X

AI-written film 'Sunspring' a surreal delight, upchucked eyeball included

All bets are off when you fill a neural network with sci-fi scripts and then ask it to write a movie for you. "Sunspring" is chaotic, super weird and still worth watching.

Amanda Kooser
Freelance writer Amanda C. Kooser covers gadgets and tech news with a twist for CNET. When not wallowing in weird gear and iPad apps for cats, she can be found tinkering with her 1956 DeSoto.
Amanda Kooser
2 min read
Thomas Middleditch in "Sunspring"
Enlarge Image
Thomas Middleditch in "Sunspring"

Thomas Middleditch stars in "Sunspring."

Video screenshot by Amanda Kooser/CNET

Filmmaker Oscar Sharp pulled together a cast and crew for a day of filming. He had actors, including Thomas Middleditch from HBO's "Silicon Valley." He had a set, props and special effects. Most importantly, he had a script written by an artificial-intelligence neural network. And the finished product, "Sunspring," is exactly as weird as you'd expect.

The AI responsible for the screenplay goes by the name of Benjamin. Sharp and his technologist collaborator Ross Goodwin originally named it Jetson, but, in a sci-fi move worthy of a movie, Jetson asked to be addressed as Benjamin instead. Anything you want, Benjamin, just please don't destroy human civilization if you get bored with us.

Benjamin got up to speed with its screenwriting chops by processing hundreds of sci-fi scripts, including classics like "Blade Runner," "Alien" and "Brazil." There are some entertaining oddballs on the list, too, like "Airplane 2: The Sequel," "The Rage: Carrie 2" and "Hot Tub Time Machine." The AI's education also included most of the Star Wars and Star Trek canon.

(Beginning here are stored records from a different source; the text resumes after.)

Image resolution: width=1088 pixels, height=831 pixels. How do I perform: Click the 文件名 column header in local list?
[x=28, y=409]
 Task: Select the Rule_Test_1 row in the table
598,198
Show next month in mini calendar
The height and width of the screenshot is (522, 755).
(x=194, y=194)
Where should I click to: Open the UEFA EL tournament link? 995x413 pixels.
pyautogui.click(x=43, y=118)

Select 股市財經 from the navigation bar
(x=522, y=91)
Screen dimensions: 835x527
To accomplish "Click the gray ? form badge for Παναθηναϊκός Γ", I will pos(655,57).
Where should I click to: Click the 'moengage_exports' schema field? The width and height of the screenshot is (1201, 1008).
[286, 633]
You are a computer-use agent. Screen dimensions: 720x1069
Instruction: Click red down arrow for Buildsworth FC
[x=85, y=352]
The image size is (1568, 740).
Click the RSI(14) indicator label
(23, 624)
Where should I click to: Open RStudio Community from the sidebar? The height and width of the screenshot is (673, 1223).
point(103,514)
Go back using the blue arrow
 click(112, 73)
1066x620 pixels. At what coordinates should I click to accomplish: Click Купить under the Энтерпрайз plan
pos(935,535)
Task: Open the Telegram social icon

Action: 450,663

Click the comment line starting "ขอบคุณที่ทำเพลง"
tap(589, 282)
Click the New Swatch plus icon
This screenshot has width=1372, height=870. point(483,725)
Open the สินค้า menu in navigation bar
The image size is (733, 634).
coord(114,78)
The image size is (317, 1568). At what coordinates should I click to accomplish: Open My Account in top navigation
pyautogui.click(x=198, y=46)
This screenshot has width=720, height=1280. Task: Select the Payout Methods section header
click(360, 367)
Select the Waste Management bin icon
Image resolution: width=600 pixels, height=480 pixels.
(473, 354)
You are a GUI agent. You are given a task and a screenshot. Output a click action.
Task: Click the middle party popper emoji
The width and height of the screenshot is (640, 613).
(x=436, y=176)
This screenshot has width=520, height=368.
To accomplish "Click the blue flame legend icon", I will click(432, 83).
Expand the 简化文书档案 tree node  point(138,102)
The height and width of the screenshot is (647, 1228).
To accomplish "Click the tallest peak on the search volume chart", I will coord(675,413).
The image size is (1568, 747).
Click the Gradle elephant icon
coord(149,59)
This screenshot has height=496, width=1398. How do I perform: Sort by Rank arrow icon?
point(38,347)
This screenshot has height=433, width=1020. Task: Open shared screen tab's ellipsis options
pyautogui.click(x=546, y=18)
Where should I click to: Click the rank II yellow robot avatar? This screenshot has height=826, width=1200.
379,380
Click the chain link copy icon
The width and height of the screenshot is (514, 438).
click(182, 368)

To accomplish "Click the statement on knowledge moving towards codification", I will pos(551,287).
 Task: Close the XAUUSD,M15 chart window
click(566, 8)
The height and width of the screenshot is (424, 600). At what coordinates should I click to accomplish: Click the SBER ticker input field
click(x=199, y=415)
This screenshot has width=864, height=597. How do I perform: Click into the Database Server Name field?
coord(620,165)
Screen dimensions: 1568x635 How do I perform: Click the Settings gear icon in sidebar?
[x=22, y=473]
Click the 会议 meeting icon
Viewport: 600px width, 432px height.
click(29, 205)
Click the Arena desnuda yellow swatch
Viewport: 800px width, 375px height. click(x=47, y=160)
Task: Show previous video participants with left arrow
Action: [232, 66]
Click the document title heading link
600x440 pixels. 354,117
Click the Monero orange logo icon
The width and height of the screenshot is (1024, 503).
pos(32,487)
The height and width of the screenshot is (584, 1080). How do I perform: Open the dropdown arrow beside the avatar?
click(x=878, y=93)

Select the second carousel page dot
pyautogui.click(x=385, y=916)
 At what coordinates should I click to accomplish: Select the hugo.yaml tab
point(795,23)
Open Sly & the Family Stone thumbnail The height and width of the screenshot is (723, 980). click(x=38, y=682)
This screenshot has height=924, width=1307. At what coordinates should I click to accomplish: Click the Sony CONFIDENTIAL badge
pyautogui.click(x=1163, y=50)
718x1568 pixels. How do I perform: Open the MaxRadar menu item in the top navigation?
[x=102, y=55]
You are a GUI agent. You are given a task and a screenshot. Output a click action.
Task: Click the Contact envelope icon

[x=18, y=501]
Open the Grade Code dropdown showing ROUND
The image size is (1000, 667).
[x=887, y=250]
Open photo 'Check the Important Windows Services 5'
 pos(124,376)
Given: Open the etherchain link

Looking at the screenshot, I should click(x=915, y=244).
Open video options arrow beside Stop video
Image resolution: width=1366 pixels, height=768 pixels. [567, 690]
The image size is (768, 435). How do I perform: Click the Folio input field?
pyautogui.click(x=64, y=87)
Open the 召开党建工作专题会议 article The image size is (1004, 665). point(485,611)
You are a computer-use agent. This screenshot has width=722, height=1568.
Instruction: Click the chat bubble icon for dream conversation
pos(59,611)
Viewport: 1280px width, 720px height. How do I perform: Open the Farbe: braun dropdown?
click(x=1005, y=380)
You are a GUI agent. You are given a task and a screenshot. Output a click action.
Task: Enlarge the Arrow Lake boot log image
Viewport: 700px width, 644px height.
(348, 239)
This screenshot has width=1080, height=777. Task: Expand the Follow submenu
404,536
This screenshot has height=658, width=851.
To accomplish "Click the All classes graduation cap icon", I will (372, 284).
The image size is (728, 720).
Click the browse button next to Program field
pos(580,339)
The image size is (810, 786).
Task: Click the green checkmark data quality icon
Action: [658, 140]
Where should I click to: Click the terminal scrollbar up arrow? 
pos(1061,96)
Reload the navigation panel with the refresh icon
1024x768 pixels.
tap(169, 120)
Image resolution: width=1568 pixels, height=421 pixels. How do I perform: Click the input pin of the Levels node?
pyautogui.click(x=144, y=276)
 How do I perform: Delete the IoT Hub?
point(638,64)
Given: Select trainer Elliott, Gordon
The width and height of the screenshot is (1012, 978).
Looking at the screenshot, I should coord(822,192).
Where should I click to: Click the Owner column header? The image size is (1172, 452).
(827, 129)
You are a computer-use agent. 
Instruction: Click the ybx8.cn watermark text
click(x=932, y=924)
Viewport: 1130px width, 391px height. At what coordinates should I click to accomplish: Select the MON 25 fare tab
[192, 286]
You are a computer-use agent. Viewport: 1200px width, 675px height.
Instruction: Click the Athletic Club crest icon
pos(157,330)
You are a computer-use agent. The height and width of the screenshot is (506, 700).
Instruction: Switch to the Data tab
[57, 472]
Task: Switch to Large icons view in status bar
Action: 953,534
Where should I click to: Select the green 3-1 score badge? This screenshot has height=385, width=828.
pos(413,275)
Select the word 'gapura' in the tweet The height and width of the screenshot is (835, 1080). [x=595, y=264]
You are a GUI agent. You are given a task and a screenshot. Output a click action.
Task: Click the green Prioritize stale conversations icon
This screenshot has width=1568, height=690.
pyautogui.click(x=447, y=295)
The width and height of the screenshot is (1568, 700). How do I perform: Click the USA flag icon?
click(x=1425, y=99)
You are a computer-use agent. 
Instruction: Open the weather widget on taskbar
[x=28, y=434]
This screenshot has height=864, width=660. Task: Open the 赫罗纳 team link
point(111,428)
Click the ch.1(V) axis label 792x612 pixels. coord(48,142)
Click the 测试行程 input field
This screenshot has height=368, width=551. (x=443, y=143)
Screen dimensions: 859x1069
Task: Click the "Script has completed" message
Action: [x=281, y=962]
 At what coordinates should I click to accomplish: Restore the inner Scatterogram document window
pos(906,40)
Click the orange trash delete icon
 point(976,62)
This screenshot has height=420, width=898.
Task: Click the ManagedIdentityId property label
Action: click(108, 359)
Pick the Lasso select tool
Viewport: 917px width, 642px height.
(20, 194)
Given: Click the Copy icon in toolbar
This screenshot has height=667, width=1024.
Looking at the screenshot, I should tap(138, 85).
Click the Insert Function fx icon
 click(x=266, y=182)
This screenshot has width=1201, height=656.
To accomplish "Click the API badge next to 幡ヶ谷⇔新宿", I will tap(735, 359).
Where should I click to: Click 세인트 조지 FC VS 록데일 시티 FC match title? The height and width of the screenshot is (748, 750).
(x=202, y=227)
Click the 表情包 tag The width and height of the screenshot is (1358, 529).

Sharp and Goodwin gave Benjamin some prompts, such as the title "Sunspring," a future setting with mass unemployment and a scene involving a character pulling a book from a shelf. Then Benjamin crossed over into a universe of its own making that feels like David Lynch and Ridley Scott got drunk together and wrote a movie while blindfolded.

If you didn't know AI wrote the script, you might excuse "Sunspring" as some avant garde art-house short with good production values. It's a credit to the actors, directing, soundtrack and cinematography that the movie makes as much sense as it does. There's a love triangle, a lot of angst and some fun star-field special effects, but I can't really tell you what the film is about.

Based on the script list, you might expect a lot of aliens and explosions from "Sunspring," but it really veers more into psychological drama territory. There are moments of profundity, as when Middleditch sadly says, "I am not a bright light." A short time later, he spits up an eyeball. That's what you get with an AI. Plot isn't a strong suit. Nor is dialogue continuity.

"Sunspring," which came out on YouTube through the Ars Technica channel on Thursday, probably won't start a rush for replacing human screenwriters with machines. Some day, neural networks may get better at imitating the art of coherent storytelling, but we're not there yet. That doesn't mean "Sunspring" isn't entertaining or worthy of viewing. It is. It's a thought experiment come to life, a novelty. A beautiful, bizarre sci-fi novelty.